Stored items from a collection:
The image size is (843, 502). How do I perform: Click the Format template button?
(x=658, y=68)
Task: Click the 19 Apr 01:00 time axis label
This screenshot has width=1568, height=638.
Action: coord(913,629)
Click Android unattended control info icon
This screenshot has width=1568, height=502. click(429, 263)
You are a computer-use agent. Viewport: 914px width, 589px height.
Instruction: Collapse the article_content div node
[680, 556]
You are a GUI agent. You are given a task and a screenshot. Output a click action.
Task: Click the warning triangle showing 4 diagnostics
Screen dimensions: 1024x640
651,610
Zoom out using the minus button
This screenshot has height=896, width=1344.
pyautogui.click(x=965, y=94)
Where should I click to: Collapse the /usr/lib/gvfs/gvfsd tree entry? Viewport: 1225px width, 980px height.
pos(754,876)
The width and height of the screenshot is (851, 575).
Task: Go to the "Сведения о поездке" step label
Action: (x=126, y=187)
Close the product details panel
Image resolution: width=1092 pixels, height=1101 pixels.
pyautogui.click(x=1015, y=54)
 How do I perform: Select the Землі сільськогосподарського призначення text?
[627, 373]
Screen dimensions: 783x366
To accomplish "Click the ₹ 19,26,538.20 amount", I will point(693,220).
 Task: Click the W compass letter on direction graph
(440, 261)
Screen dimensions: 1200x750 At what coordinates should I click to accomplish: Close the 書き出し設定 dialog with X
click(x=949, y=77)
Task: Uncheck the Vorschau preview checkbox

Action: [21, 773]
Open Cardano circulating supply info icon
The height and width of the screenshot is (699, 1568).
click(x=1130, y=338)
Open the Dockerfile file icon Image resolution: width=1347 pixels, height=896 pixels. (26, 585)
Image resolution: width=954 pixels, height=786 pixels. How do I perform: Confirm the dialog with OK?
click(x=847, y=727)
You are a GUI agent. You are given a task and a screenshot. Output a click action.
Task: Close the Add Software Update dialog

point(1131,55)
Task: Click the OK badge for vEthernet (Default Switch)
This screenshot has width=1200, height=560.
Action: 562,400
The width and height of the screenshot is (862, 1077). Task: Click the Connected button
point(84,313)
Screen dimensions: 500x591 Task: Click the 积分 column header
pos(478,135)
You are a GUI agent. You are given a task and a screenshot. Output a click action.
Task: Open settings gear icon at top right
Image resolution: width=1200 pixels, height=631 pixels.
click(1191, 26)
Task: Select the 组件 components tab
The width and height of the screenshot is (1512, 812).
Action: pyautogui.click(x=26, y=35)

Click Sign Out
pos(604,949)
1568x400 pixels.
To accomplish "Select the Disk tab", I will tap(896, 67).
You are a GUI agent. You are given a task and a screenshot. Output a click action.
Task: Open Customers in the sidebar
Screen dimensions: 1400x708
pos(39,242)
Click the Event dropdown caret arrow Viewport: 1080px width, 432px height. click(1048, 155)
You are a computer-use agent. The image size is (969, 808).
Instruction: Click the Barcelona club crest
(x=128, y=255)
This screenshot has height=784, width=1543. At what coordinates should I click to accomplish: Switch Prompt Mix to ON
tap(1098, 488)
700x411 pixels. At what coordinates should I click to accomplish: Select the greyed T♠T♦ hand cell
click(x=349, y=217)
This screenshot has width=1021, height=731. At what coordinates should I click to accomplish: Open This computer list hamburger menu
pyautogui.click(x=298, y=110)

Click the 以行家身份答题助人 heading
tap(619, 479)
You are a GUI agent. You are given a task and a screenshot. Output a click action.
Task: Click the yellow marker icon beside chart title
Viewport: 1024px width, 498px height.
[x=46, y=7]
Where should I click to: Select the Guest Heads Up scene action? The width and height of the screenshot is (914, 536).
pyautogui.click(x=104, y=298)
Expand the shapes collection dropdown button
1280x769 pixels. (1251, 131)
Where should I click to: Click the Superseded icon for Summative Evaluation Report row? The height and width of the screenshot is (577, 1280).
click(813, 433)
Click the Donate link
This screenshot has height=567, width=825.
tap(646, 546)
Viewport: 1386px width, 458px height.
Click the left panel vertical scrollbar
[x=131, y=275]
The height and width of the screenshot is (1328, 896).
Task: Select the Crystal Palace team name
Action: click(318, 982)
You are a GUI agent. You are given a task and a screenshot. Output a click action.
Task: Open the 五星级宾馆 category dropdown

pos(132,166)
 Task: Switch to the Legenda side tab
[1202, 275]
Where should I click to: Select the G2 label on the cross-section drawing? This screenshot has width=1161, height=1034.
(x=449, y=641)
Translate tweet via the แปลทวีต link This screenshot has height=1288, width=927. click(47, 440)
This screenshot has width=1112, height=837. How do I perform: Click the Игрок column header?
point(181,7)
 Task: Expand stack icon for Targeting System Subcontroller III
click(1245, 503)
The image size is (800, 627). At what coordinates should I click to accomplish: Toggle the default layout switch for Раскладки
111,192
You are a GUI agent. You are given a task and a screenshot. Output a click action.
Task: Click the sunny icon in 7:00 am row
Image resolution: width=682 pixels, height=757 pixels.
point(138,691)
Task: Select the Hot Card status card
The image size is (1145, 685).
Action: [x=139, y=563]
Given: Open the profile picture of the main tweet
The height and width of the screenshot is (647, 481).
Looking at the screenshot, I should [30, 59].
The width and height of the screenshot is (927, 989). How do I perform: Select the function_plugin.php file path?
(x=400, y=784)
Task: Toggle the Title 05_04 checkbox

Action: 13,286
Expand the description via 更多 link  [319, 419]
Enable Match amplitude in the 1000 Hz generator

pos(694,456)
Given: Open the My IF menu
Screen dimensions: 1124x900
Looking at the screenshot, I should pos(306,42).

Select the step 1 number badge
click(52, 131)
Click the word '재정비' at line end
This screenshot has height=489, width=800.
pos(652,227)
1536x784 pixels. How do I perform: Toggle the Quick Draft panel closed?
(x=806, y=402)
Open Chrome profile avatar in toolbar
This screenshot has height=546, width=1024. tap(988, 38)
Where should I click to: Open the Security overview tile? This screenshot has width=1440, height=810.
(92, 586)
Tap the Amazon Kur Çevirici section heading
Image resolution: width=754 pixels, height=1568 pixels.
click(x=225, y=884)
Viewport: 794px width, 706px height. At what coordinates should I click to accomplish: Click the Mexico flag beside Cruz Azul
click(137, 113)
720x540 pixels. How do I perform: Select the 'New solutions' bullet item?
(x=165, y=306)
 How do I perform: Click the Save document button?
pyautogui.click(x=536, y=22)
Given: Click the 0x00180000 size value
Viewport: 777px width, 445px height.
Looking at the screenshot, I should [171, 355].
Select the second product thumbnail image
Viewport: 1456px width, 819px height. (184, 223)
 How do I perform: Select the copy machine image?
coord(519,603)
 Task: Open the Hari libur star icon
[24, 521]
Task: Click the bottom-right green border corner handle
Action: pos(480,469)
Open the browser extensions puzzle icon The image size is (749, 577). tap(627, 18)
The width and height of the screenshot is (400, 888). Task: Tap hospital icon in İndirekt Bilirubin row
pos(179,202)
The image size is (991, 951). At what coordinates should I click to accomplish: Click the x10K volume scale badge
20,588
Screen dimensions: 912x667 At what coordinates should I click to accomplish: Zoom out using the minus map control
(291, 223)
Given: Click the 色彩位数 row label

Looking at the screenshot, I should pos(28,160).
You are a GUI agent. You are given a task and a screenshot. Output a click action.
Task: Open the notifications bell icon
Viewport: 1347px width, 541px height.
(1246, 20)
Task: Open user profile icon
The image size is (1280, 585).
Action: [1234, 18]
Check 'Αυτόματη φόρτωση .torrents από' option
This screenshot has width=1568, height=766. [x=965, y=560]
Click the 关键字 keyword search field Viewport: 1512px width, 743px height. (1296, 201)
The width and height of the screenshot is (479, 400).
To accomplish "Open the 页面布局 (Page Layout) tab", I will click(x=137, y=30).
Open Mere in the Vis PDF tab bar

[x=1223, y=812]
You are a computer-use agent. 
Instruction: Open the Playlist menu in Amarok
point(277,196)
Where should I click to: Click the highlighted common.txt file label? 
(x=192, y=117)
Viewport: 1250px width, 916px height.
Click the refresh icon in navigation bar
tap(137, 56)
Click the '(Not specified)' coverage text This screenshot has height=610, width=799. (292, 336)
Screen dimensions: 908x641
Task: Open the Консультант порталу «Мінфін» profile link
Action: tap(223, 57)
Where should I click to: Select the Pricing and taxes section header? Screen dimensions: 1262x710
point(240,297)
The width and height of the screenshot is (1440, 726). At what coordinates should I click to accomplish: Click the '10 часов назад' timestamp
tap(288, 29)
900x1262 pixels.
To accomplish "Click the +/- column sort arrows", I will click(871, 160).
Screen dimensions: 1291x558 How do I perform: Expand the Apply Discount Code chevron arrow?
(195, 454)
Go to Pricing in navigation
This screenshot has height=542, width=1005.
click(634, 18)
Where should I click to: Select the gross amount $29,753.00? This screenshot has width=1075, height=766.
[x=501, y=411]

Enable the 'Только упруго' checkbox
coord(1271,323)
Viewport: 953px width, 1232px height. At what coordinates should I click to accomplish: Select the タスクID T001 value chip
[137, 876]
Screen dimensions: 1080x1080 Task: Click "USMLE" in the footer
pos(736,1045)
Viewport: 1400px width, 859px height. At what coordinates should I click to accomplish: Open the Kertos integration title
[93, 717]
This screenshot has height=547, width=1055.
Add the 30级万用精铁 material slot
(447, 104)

About this task: Please write out only the lines from the one containing "Where should I click to: Select the Pricing" to the end of the records above, exactly, both ends included.

Finished exercise:
Where should I click to: Select the Pricing and taxes section header? Screen dimensions: 1262x710
point(240,297)
The width and height of the screenshot is (1440, 726). At what coordinates should I click to accomplish: Click the '10 часов назад' timestamp
tap(288, 29)
900x1262 pixels.
To accomplish "Click the +/- column sort arrows", I will click(871, 160).
Screen dimensions: 1291x558 How do I perform: Expand the Apply Discount Code chevron arrow?
(195, 454)
Go to Pricing in navigation
This screenshot has height=542, width=1005.
click(634, 18)
Where should I click to: Select the gross amount $29,753.00? This screenshot has width=1075, height=766.
[x=501, y=411]

Enable the 'Только упруго' checkbox
coord(1271,323)
Viewport: 953px width, 1232px height. At what coordinates should I click to accomplish: Select the タスクID T001 value chip
[137, 876]
Screen dimensions: 1080x1080 Task: Click "USMLE" in the footer
pos(736,1045)
Viewport: 1400px width, 859px height. At what coordinates should I click to accomplish: Open the Kertos integration title
[93, 717]
This screenshot has height=547, width=1055.
Add the 30级万用精铁 material slot
(447, 104)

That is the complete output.